Start of Passage shown

ANZ oil analysts said in a note: “This raises the spectre of continued risk of supply disruptions in the oil market.”
According to reports, Vitol Group intends to completely stop trading Russia-origin crude and products by the end of this year.
Volumes of Russian oil handled by Vitol “will diminish significantly in the second quarter as current term contractual obligations decline,” a spokesperson said by email.
It intends to cease trading crude and products unless directed otherwise, and “we anticipate this will be completed by the end of 2022”.
The Geneva-based firm reiterated that it will not enter into any new Russian crude and product transactions.
The company has stressed since Russia’s invasion of Ukraine that its purchases have been part of pre-existing contracts.
Vitol’s announcement came after an adviser to Ukrainian President Volodymyr Zelensky wrote to the heads of Vitol and other merchant traders, asking them to terminate business dealings with Russia’s fossil fuel industry to cut off the cash flow helping to finance the invasion.
Companies across the world have come under increased pressure from governments and shareholders to sideline Moscow.
Oil majors BP Plc, Shell Plc and Exxon Mobil Corp. have announced plans to abandon their stakes in investments related to Russia as they take steps to halt dealings with the nation.

End of Passage shown
Start of Provided data

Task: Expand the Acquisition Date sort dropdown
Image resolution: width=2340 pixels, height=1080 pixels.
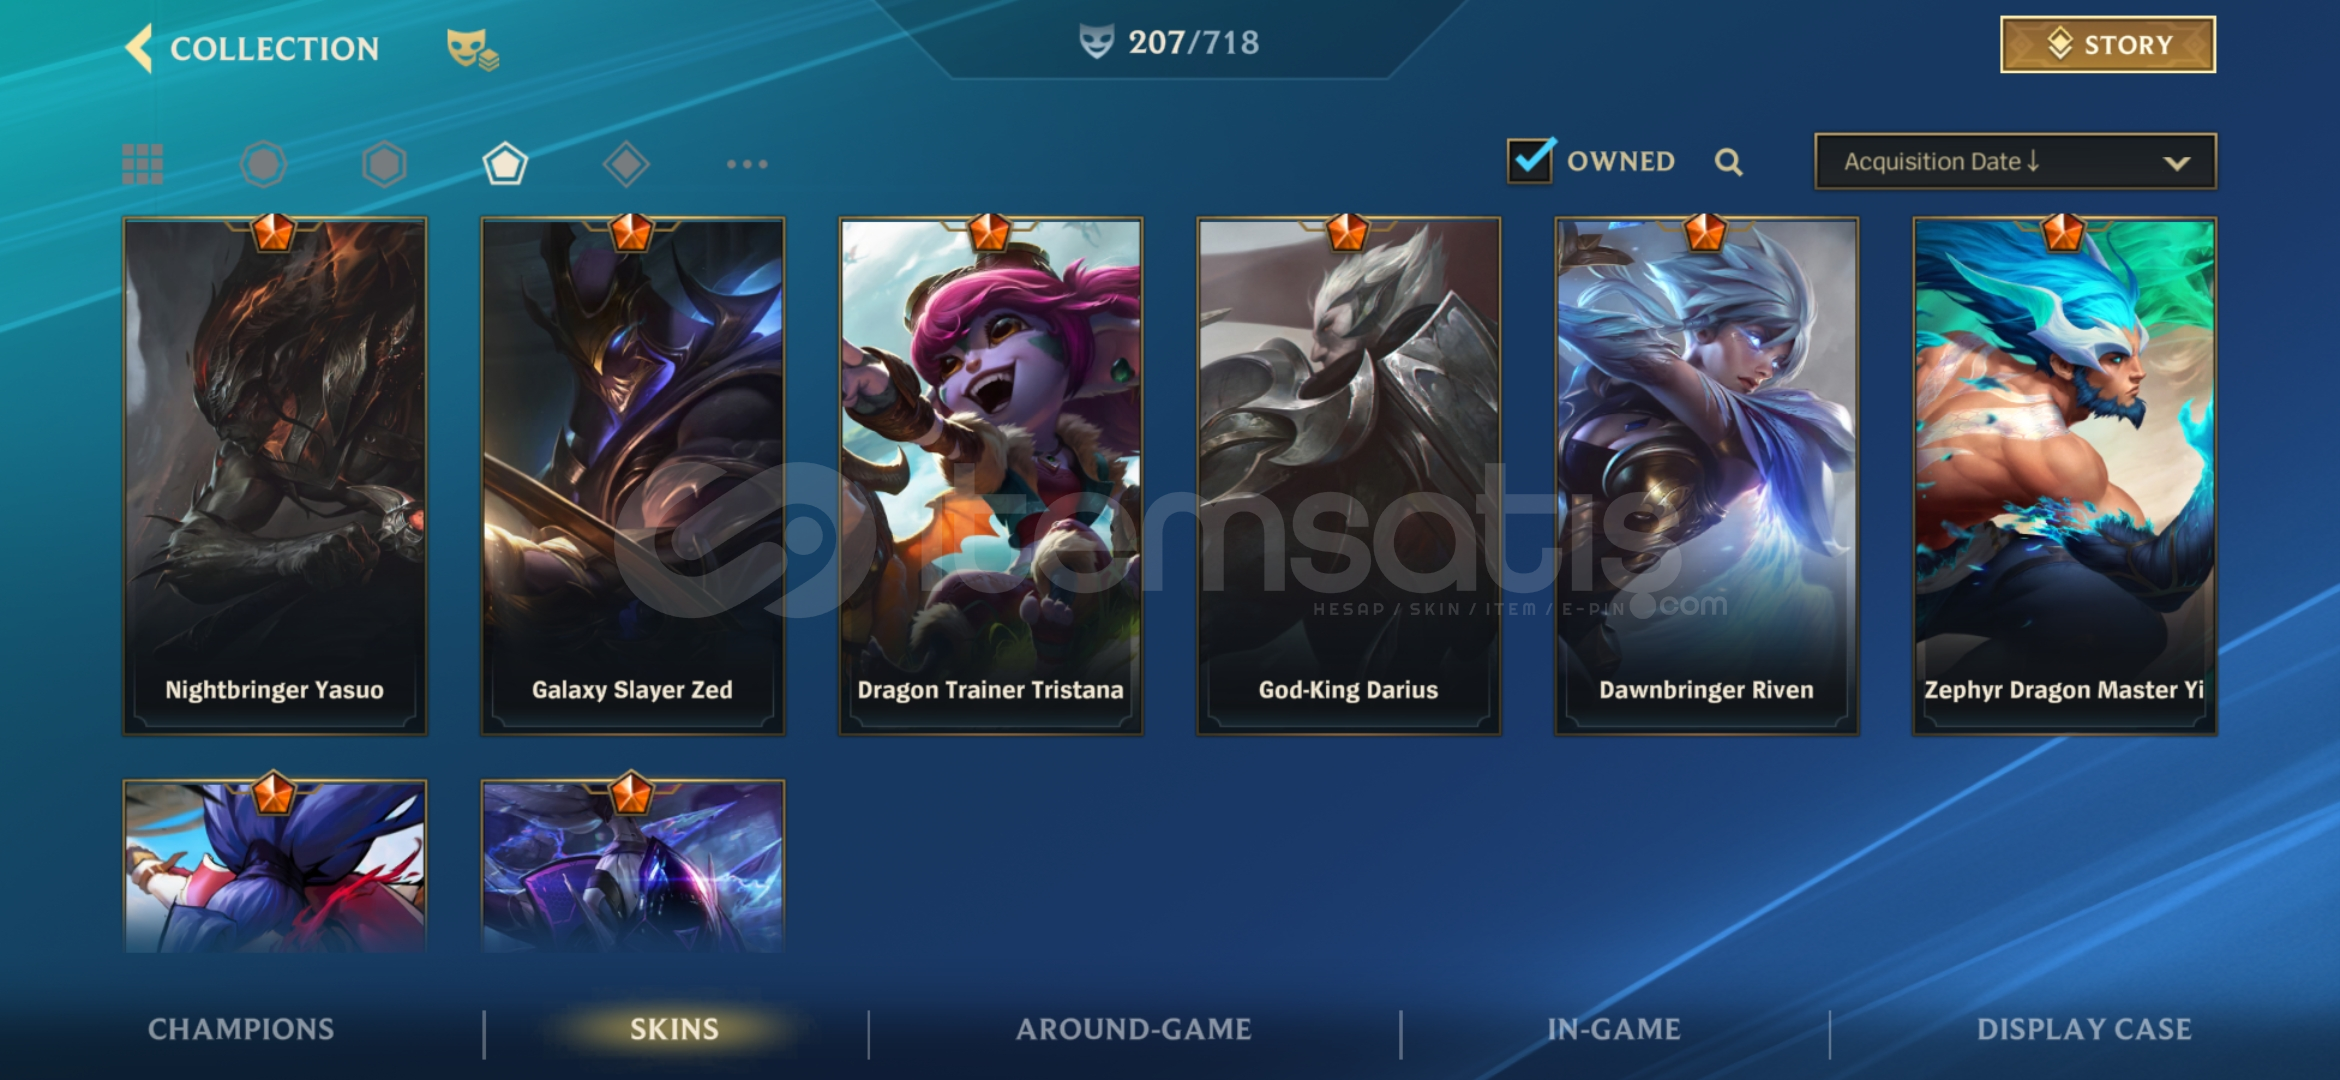Action: pos(2015,161)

End of Provided data

Exercise set:
a) Update the passage on Vitol's Russian oil trading: begin at the words "Volumes of Russian" and stop after "and product transactions.", and replace "Geneva-based" with "Swiss".
b) Answer these about the passage on Vitol's Russian oil trading:
(i) Whose note warned of continued risk of supply disruptions in the oil market?
(ii) By when does Vitol anticipate it will have ceased trading Russian crude and products?
(iii) Which three oil majors have announced plans to abandon their stakes in investments related to Russia?

Responses:
a)
Volumes of Russian oil handled by Vitol “will diminish significantly in the second quarter as current term contractual obligations decline,” a spokesperson said by email.
It intends to cease trading crude and products unless directed otherwise, and “we anticipate this will be completed by the end of 2022”.
The Swiss firm reiterated that it will not enter into any new Russian crude and product transactions.

b)
(i) ANZ oil analysts
(ii) The end of 2022
(iii) BP Plc, Shell Plc and Exxon Mobil Corp.